What’s even worse is if some well meaning soul who doesn’t know tries to tell me to “cheer up” or equivalent when I’m having a rotten day. Worse is when they are adamant that I can change my attitude and therefore turn my rotten day into a good day. I ran into one of those at the gym during the whole nun/grief counseling/school clusterfuck.
And he wasn’t exactly wrong. If you wake up on the wrong side of the bed it is possible to talk yourself into having a good day/better attitude, but my problems run a bit deeper than that. I think I’m allowed/expected to have completely rotten days, whether I want them or not, but no, some well-meaning jack-ass has to assume I can just slap on a smile, think about unicorns, puppies and spring flowers and my day will magically turn around.
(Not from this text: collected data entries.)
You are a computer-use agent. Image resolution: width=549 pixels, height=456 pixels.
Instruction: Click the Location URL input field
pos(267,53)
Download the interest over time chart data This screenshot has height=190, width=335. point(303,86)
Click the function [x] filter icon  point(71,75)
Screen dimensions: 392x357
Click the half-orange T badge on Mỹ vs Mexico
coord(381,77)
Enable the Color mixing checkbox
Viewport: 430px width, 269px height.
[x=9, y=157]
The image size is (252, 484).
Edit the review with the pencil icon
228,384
It happened with another gym member, in front of C who tried to warn him off but he persisted in the “turn that frown upside down” mentality…worse he’s studying to be a priest or something. So I hit the point where enough was enough, time to bitch slap him with how this is not just a bad day, “My husband dies last June”…SCREEECH! As he slams on the breaks of happy, happy joy, joy and switches to condolences.
And the sucky thing is I shouldn’t have to do that to people who are just trying to be nice, even if they are annoying. I don’t want to do it, it’s unfair to me and the other person.
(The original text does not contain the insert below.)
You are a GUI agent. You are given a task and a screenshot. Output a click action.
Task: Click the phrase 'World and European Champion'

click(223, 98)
Which is why I think I should come with some kind of warning or hazard symbol.
Back in the day widows wore veils and/or dressed in black. I imagine it cut down on a lot of the bullshit. But in today’s world I’d be overdressed, confused as a “Goth” or, well, frankly a lot of people just wear black outfits. I like the idea of a veil but how does one pull that off while working out at the gym?
I think us widows should be issued some kind of badge or something, wearing it would be optional, but that way people would have some kind of warning that something had happened and could moderate themselves accordingly.
I have seen people wearing buttons or t-shirts with a photo of the deceased and RIP etc but I think it’s been mostly for children that have died and that’s a bit too in your face for me.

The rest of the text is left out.